(Task to carry out) Scan the records for the word "computer". Report each line where it occurs.

■ ■ ■ ■ ■ ■ ■

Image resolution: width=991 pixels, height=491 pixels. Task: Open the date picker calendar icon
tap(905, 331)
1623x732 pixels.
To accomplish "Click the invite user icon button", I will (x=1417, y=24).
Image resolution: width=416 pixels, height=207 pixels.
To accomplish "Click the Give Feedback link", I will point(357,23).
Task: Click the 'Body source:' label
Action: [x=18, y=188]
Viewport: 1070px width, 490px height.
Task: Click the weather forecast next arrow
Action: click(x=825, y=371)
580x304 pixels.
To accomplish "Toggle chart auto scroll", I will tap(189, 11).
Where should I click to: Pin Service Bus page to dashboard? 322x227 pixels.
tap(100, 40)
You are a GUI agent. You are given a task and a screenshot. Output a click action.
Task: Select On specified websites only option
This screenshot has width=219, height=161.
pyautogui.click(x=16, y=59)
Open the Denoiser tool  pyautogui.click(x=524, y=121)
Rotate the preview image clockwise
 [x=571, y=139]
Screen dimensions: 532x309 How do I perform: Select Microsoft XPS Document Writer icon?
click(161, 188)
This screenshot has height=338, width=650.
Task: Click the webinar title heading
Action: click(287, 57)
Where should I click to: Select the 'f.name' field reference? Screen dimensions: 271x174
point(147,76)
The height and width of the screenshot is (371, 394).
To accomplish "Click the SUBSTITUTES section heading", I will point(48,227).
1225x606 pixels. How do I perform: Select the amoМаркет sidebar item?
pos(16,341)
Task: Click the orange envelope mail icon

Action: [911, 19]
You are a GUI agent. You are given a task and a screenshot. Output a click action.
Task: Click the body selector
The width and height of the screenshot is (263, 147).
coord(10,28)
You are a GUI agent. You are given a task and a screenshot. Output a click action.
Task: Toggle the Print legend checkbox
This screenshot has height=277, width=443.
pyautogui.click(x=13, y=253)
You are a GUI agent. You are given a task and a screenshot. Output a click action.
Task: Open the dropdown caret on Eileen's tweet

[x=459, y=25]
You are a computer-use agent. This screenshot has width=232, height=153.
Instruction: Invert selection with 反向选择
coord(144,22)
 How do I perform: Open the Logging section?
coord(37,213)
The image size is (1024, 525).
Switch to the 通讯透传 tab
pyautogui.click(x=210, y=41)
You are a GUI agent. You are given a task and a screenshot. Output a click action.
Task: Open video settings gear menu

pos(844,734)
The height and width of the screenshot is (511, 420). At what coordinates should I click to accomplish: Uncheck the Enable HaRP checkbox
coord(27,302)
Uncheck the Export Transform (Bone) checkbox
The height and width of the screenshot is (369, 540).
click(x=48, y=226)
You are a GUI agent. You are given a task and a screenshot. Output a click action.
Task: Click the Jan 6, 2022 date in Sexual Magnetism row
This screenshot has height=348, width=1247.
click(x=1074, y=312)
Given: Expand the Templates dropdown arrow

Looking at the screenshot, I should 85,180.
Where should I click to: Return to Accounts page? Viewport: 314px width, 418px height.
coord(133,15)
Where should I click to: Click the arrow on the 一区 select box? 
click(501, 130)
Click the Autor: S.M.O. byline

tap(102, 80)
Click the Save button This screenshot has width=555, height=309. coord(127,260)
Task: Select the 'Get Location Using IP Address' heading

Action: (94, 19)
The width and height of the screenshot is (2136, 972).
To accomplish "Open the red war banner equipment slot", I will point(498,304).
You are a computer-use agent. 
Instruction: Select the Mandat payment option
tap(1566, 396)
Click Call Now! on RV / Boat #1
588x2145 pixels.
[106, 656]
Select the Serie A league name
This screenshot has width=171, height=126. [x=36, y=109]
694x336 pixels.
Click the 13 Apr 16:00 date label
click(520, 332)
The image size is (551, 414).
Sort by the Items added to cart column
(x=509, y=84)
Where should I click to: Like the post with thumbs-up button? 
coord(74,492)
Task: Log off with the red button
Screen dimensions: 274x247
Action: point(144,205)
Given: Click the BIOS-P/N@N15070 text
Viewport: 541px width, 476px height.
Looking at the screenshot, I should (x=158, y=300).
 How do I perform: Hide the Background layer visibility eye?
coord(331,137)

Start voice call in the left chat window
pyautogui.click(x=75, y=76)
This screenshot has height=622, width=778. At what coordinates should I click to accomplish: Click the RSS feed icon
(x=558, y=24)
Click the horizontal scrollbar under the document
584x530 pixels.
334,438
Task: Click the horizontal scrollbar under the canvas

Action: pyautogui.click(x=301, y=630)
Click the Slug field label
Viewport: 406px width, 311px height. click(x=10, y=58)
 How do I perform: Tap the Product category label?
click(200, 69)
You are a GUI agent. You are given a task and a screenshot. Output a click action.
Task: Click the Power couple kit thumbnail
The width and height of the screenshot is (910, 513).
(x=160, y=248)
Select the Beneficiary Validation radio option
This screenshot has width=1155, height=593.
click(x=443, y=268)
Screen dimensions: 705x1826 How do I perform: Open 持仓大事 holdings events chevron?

■ ■ ■ ■ ■ ■ ■

(Finished exercise)
You are a computer-use agent. This screenshot has width=232, height=153.
You are a computer-use agent. 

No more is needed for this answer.